Collected data
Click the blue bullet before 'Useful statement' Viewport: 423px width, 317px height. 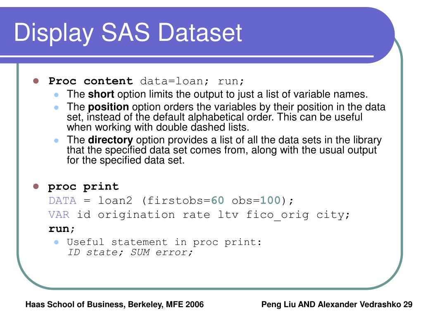coord(56,242)
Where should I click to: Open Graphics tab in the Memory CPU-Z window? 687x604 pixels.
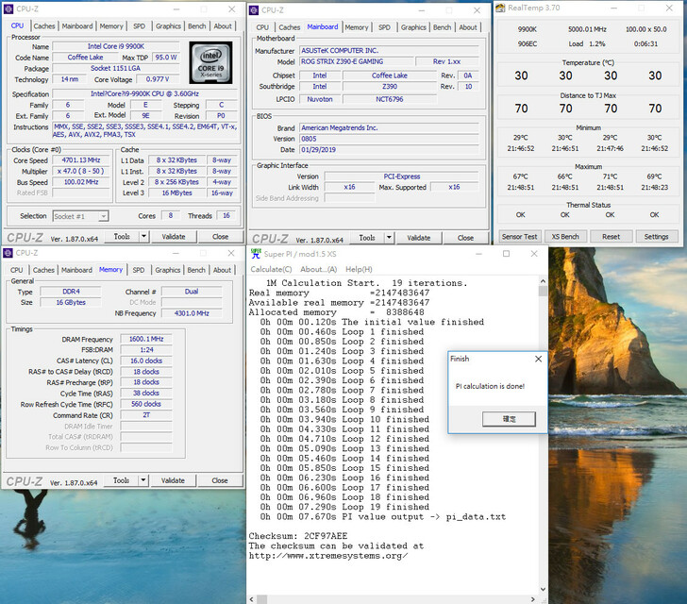coord(169,270)
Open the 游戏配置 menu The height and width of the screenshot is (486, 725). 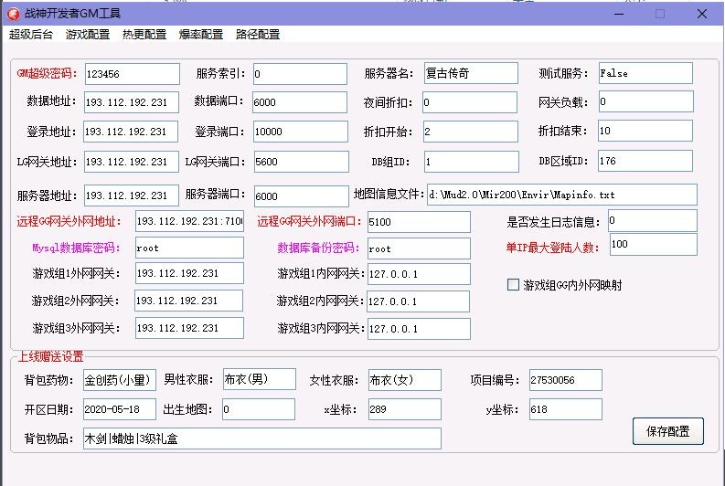coord(88,35)

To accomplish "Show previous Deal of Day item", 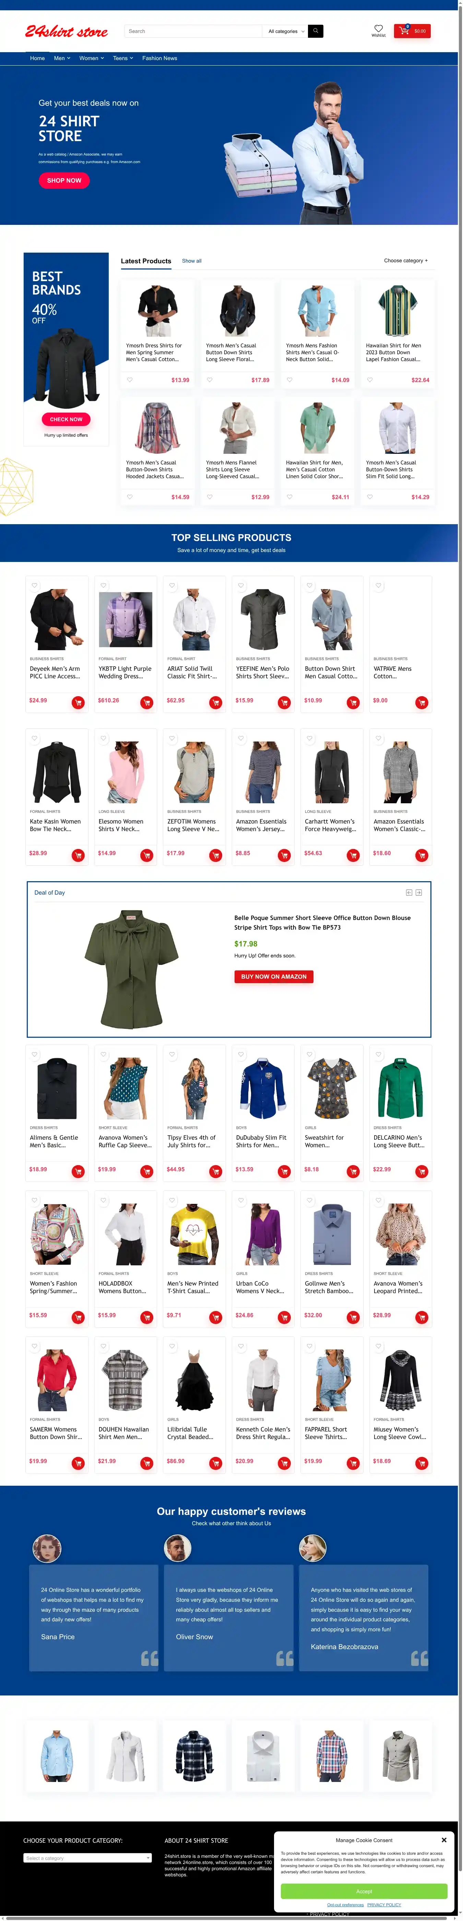I will click(409, 893).
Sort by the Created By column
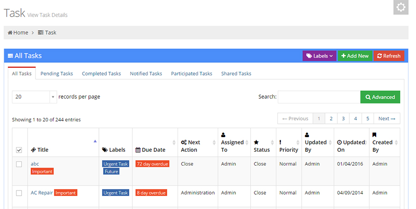Viewport: 416px width, 209px height. (385, 143)
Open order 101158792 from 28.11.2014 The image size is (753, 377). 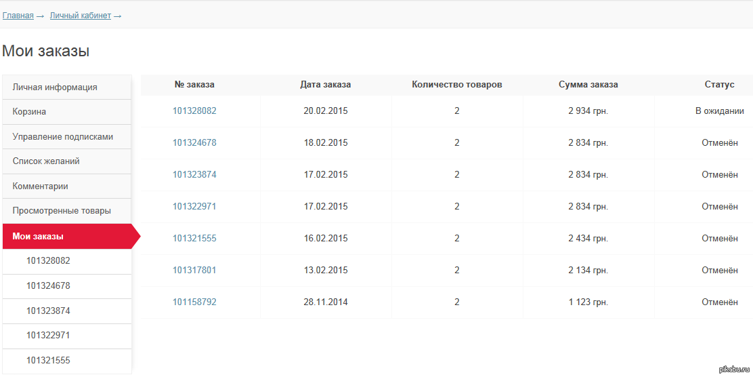pyautogui.click(x=194, y=302)
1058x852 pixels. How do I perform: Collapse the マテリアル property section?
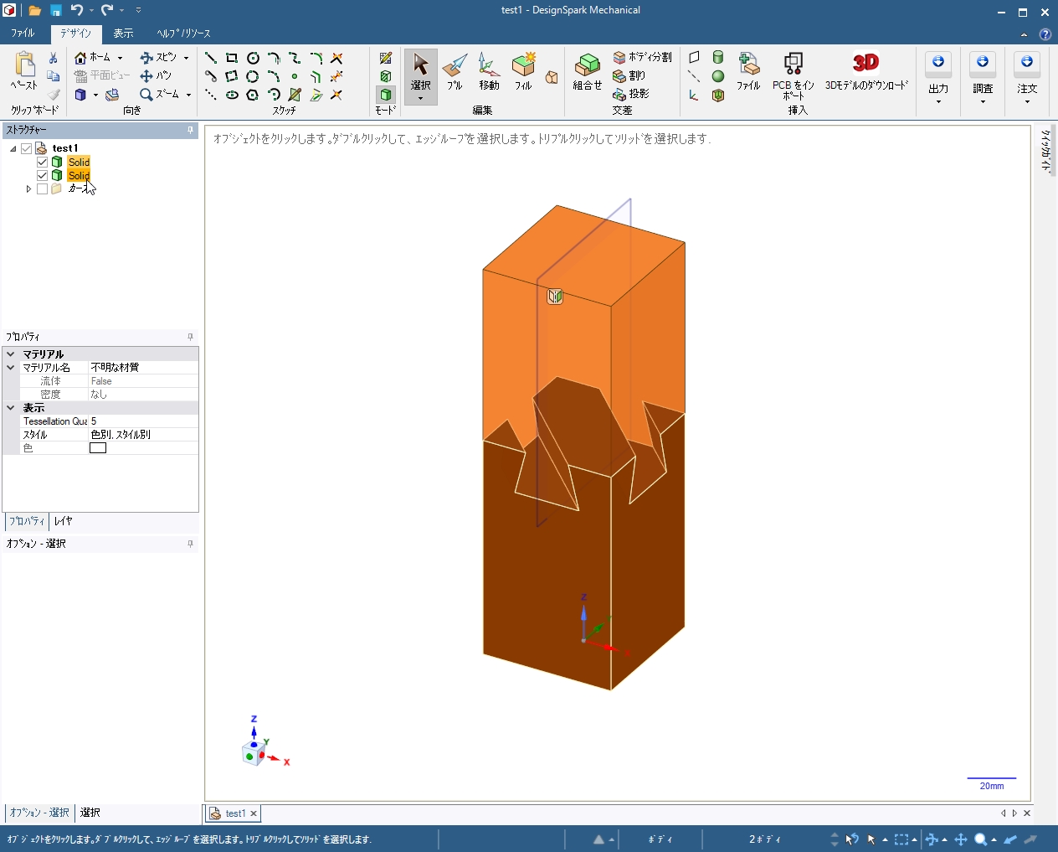tap(11, 354)
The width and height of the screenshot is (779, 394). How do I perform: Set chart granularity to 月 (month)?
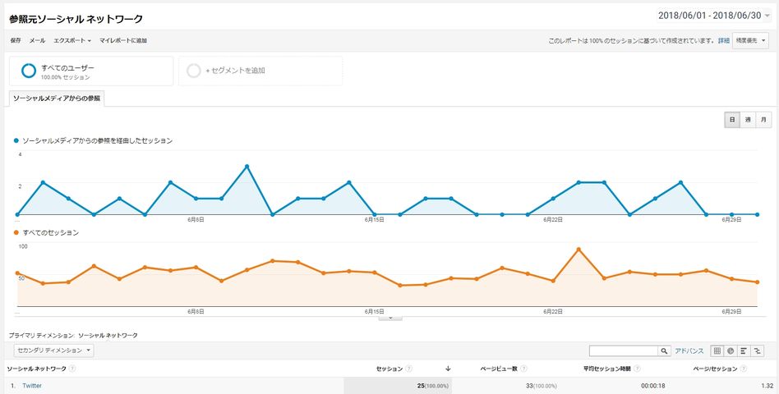point(764,120)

▸ Exercise goal:
Your answer must be an exact copy of the lines from the line with "The width and" to the final line of the data, both ends included, and no pictures.

▸ Your response:
The width and height of the screenshot is (779, 394). How do I perform: Set chart granularity to 月 (month)?
point(764,120)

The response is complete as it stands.